403 Сведения о петрашевцах Ткачев взял из брошюры ‘Общество пропаганды в 1849 г.’, изданной в 1875 г. в Лейпциге. В ней были напечатаны донесения Липранди и некоторые другие документы по делу петрашевцев. Липранди имел все основания раздуть дело, показать, что существовал ‘всеобъемлющий план общего движения, переворота и разрушения’ и ‘обширные и далеко пущенные отрасли’. Пятницы стали открыто собираться с 1845 г, а не в 1842 г., как утверждал Ткачев. Состав участников был очень разнообразным, в основном разночинского характера. Появление Н. А. Спешнева в 1847 г. привело к тому, что часть посетителей стала помышлять о более серьезных действиях, в том числе и насильственного направления.
404 Приведенные П. Н. Ткачевым данные близки к реальным.
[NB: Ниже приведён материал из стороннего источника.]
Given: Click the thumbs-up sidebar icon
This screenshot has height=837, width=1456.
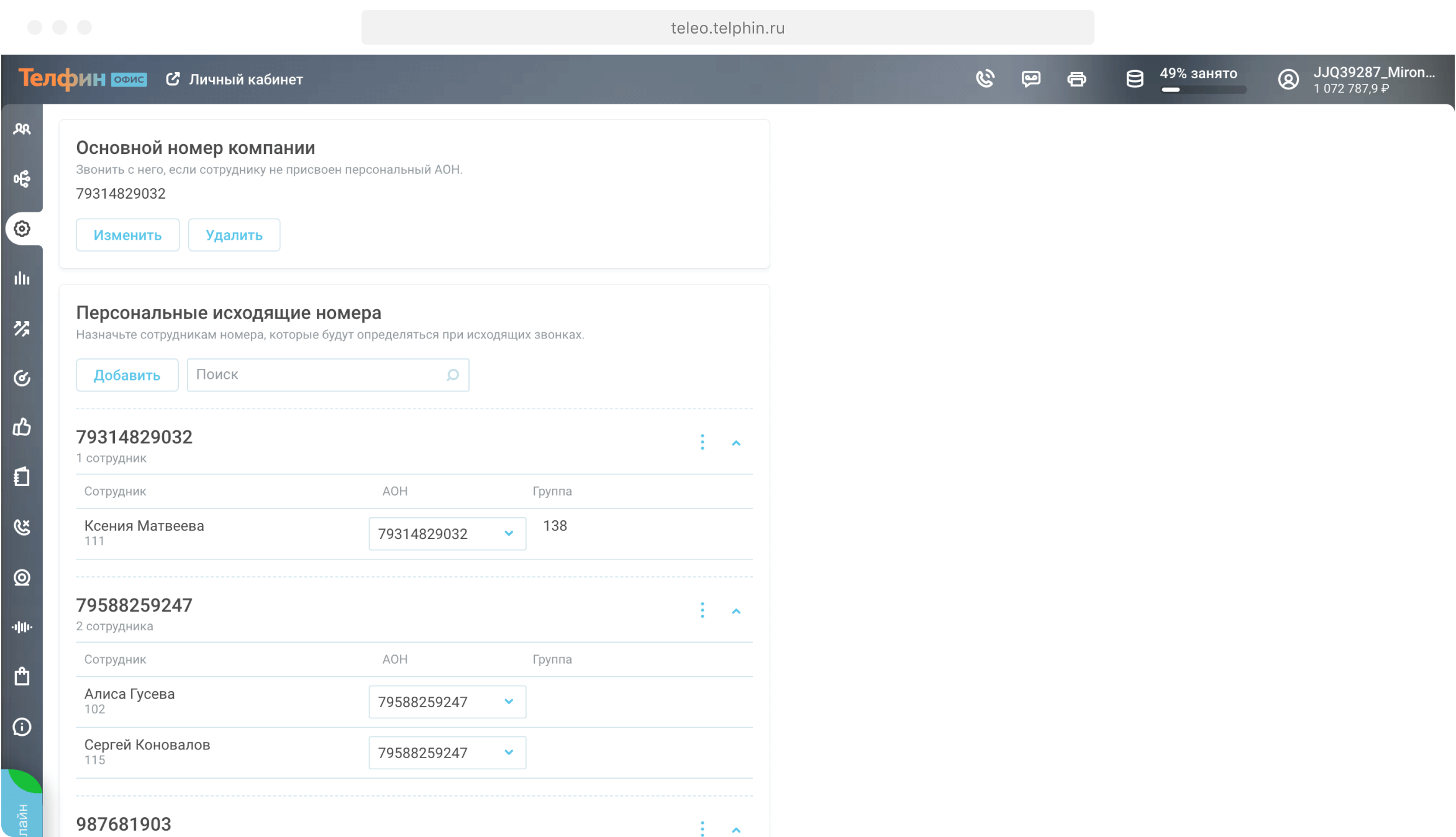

405 Создание ‘Общества народного освобождения’ было инициировано редакцией ‘Набата’. Подробнее см.: Е. Н. Кушевой. К истории общества народного освобождения // Каторга и ссылка, 1931. No 4, М. Ф. Фроленко. Общество народного освобождения. Каторга и ссылка. 1932. No 3, Рудницкая Е. Л. ‘Общество народного освобождения’ и его русские связи (кружок Заичневского) / Революционеры и либералы в России. М., 1990, Рудницкая Е. Л. Русский бланкизм. Петр Ткачев. М., 1992, Рудницкая Е. Л. У истоков ‘Общества народного освобождения’. К истории идейного и организационного оформления русского бланкизма // История СССР. 1986. No 6.